QUOTED PASSAGE —
---------------

What kind of products are you involved with?
Playing devils advocate here (yes I know this is anti-design in many ways) - will the cheapening of the Jetta actually HURT sales? Or will it boost sales given that the car is now more price competitive in an increasingly tight market?
It’s very easy for critics and journalists to criticize certain areas, but whether or not that actually applies to the masses and the revenue generated isn’t always true.
I find it interesting that the article iab posted specifically calls out “Apple” - which is BS. Apple products are made in China, using the same Chinese, Japanese, and Korean components as every other mobile device. While Apple has not subscribed to the OEM model of design that some other companies have (which is not the point of the article and not called out) it’s not all that different from what other companies are doing. If anything, Apples saving grace is it’s ability to recognize and capitalize on areas that are run entirely by other people. Case in point, Itunes (Apple does not make music), the App Store (Apple does not make apps), and IMO in a month you’ll see payment (Apple does not make money, though given their market cap maybe they should).
As designers, we always strive to make the ultimate product, but that need always needs to be balanced with the market. Every designer wants their brand to be the Bentley of their respective spaces, but theirs no shame in being the Hyundai if you can still deliver great products that people love to buy.
Cyber, I agree with you as a business-minded designer. Like you said, a lot of designers want to design Bentley when Hyundais can still deliver great product. But what if you work for Bentley? Is using a Hyundai engine ok? Of course not. I’m not talking about a single instance or a single design, it is a mentality going through some established brands trying to squeeze growth, margin and the requisite numbers to look good in these trying times.
But one question you posed is exactly what I want to find out: Did cheapening the VWs end up hurting the brand? They may have sold more but people regard it as a cheaper brand now, or maybe customers didnt notice at all and VW is as successful as ever.
I work in the fickle fashion market, so this question that I pose comes from a branding standpoint more than a design standpoint.
As far as the article iab posted, very interesting! But from a manufacturing standpoint we are already there: manufacturing in China with design in the US. So to use the article as an example, an answer I’m looking for is “what happened to Dell as a brand when they dropped the QUALITY (not only cost) of their components”, and the article does not focus on that.
Thanks for the responses so far, this is getting interesting.

---------------

EXERCISE TASK — Continue the forum discussion about cheapening products and its effect on brands, picking up after its last sentence. The listing that follows is separate material and has no connection to the discussion above.

---------------

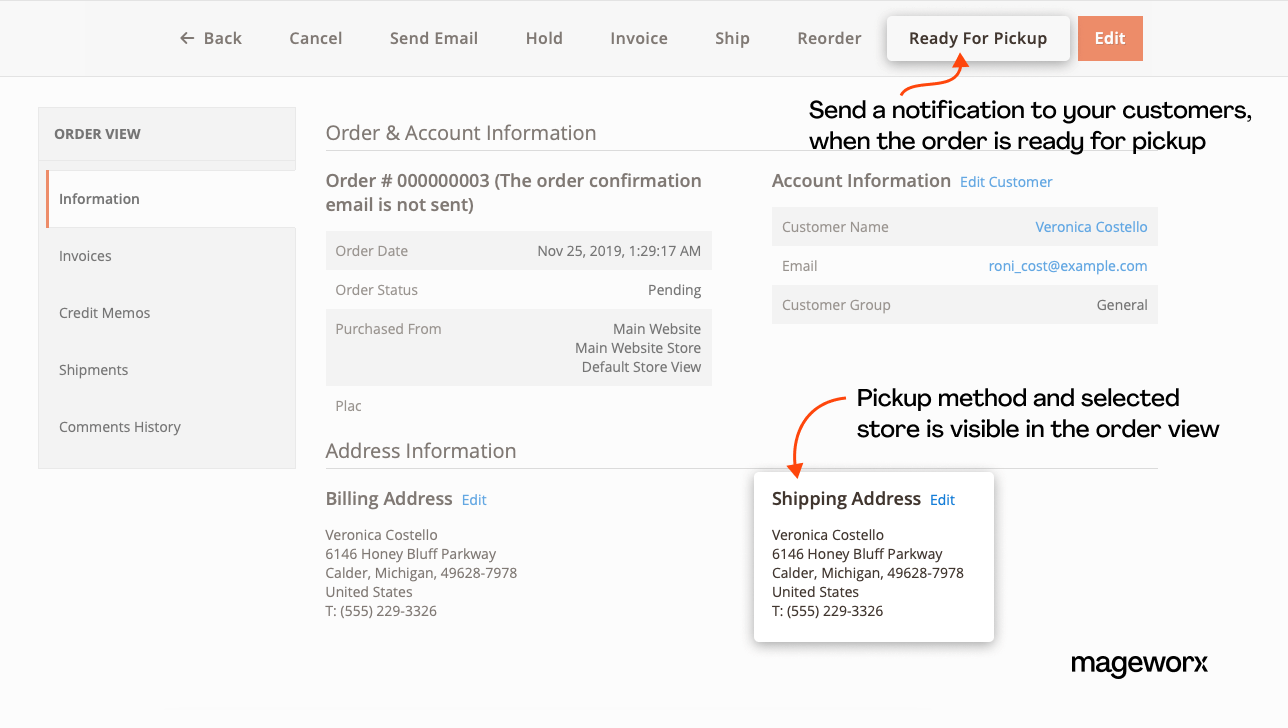Image resolution: width=1288 pixels, height=728 pixels.
Task: Open the Credit Memos tab
Action: tap(104, 313)
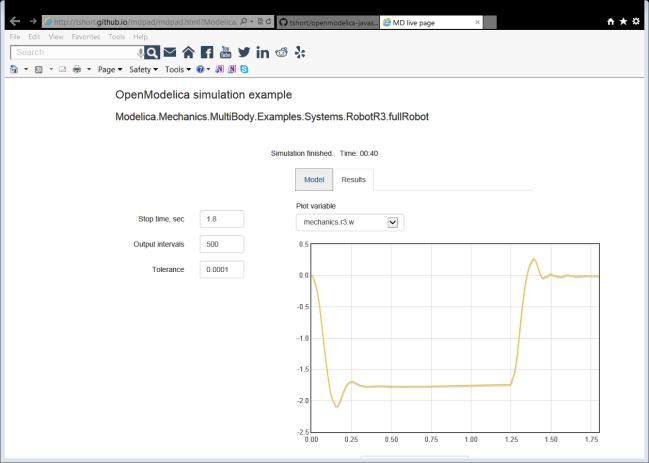649x463 pixels.
Task: Open the Tools dropdown in command bar
Action: [177, 70]
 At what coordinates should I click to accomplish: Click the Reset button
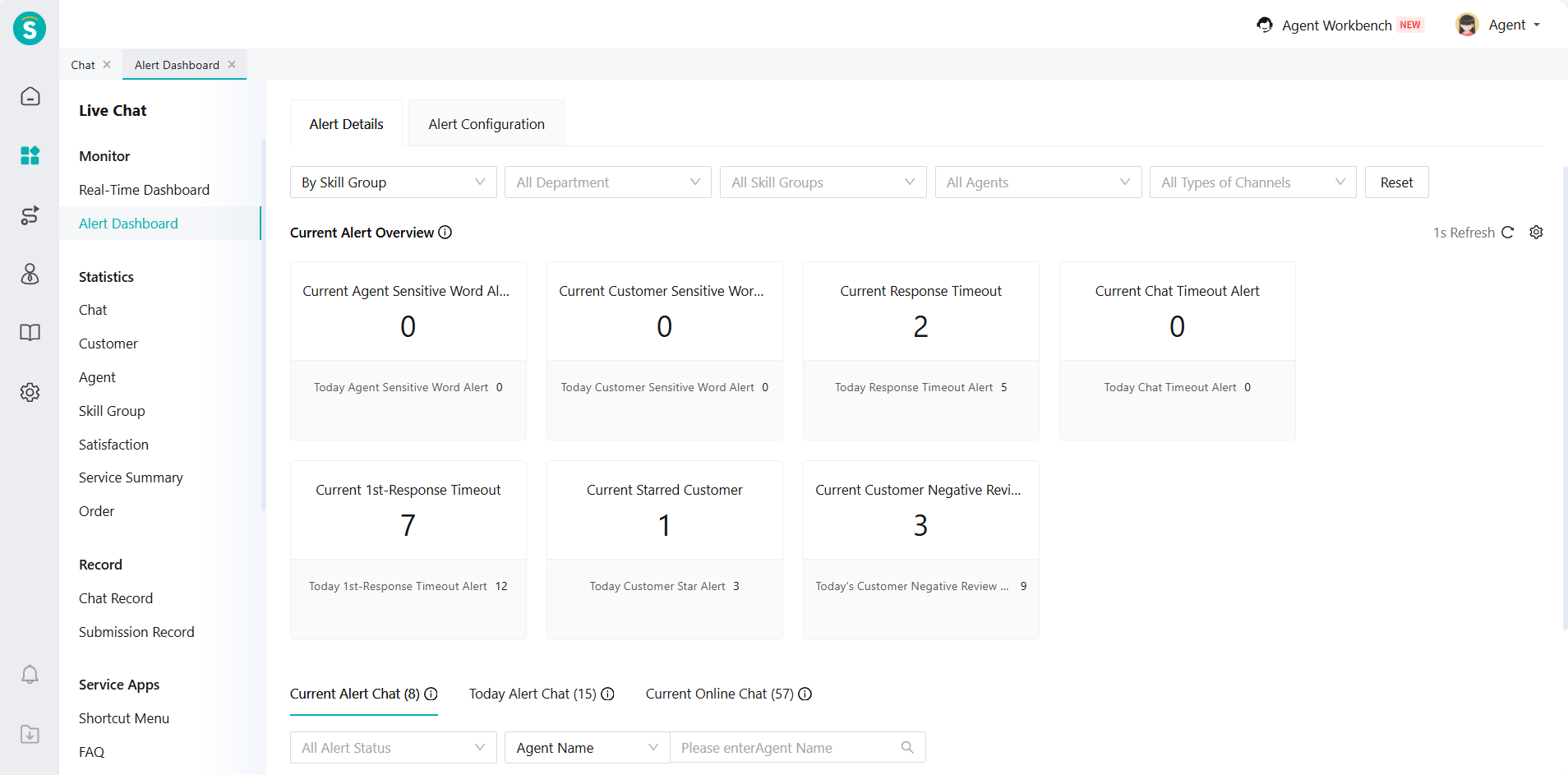(1396, 182)
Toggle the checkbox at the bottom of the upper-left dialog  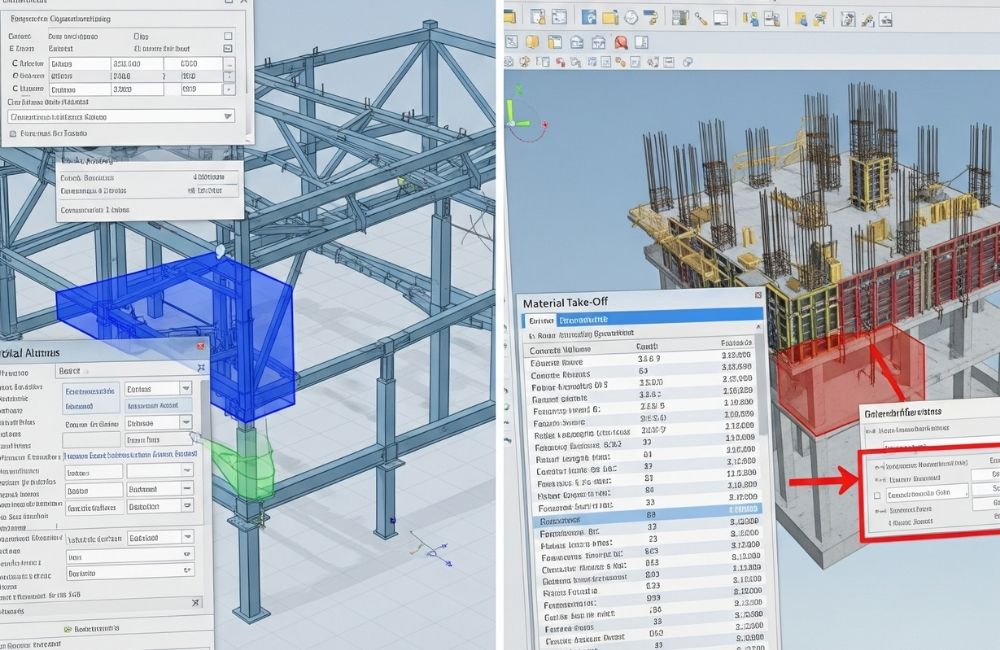[x=12, y=133]
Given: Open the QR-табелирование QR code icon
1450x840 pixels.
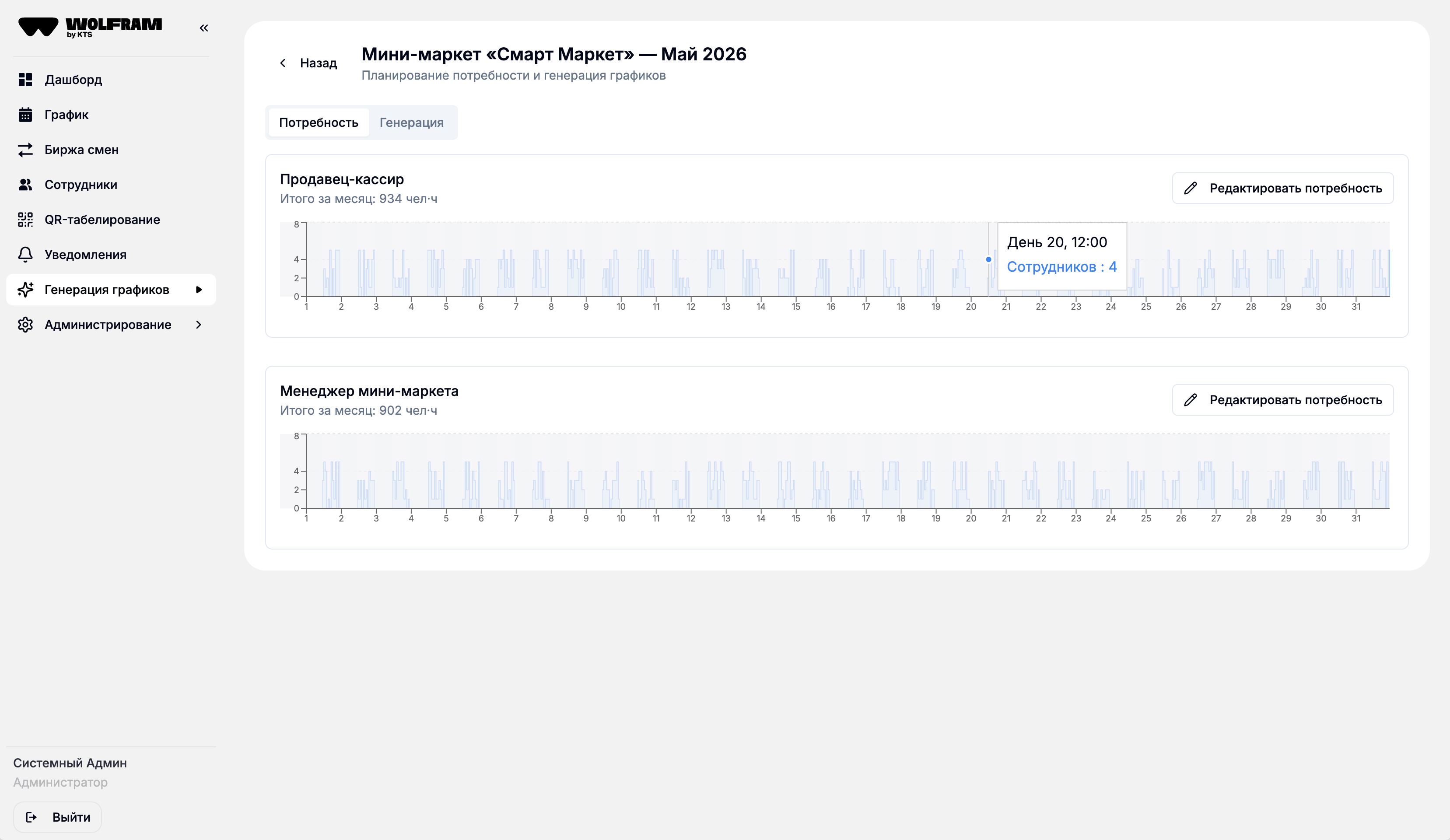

---------------

REPLY TO THE EXERCISE —
What I took from the article is that lowering costs to raise margin is only a short-term gain. In the case of Dell, it can be a very dangerous strategy. That is not the case for Apple. Yes they have manufacturing in SE Asia to lower costs, but their overall strategy is to raise value to raise margins. That is the long-term strategy for success. I think any brand strategy fits better to a long-term goal than a short-term goal. Brand building and maintenance for the positive does not happen quickly. Damage to a brand on the other hand can happen very quickly. Toyota is a good example. The article points out most managers don’t have the long view, they want the quick hits for the quarterly report.
Also, argueably, Apple has no choice but to manufacture in SE Asia. There is no capacity anywhere else in the world barring huge start-up costs.
iab, couldnt agree more. I keep preaching the long term strategy vs short term gains but it falls on deaf ears. Is there a case study or article on what happened to Toyota? What Im trying to do is basically SHOW management that what they are trying to do isnt foolproof and they could do more damage. If they see other brands have gone down in flames for taking the short term route, it’ll be more effective than my preaching.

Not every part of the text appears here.